─── MATERIAL SHOWN ───

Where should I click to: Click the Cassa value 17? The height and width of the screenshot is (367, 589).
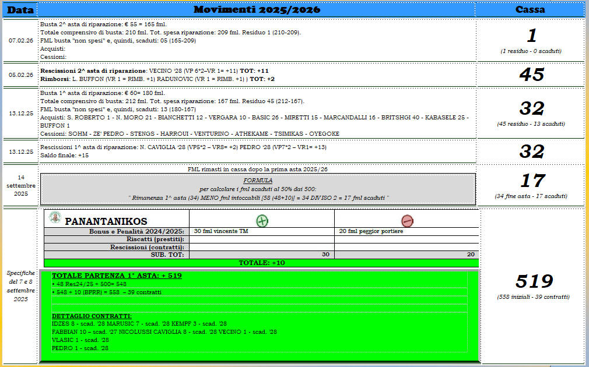tap(531, 181)
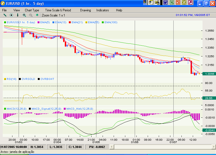This screenshot has width=216, height=155.
Task: Click the down arrow marker tool
Action: click(18, 15)
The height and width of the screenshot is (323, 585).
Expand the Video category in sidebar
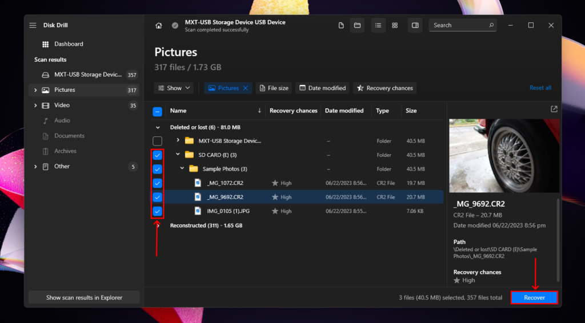[35, 106]
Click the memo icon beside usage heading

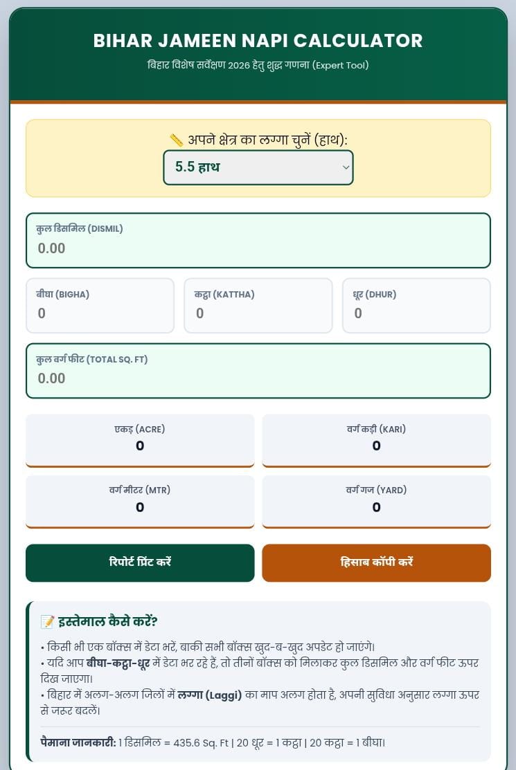click(47, 621)
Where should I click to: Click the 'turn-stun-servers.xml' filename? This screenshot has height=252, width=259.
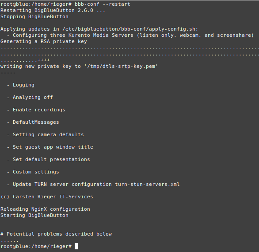tap(147, 185)
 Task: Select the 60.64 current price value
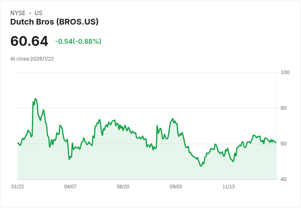[29, 41]
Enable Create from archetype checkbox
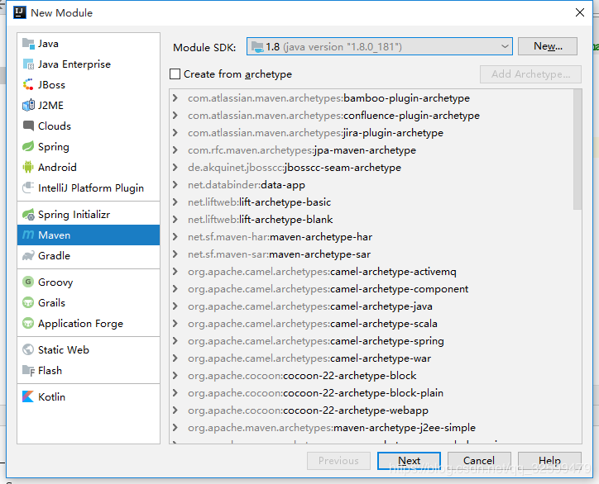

───

# ACTIVITY
Drop the pictures, then transcribe the lines from the one containing "The height and width of the screenshot is (323, 585)." to the end of the data above, exactly and nothing more.

# ANSWER TO THIS TASK
The height and width of the screenshot is (323, 585).
Expand the Video category in sidebar
[35, 106]
Click the memo icon beside usage heading

click(47, 621)
Where should I click to: Click the 'turn-stun-servers.xml' filename? This screenshot has height=252, width=259.
tap(147, 185)
 Task: Select the 60.64 current price value
[29, 41]
Enable Create from archetype checkbox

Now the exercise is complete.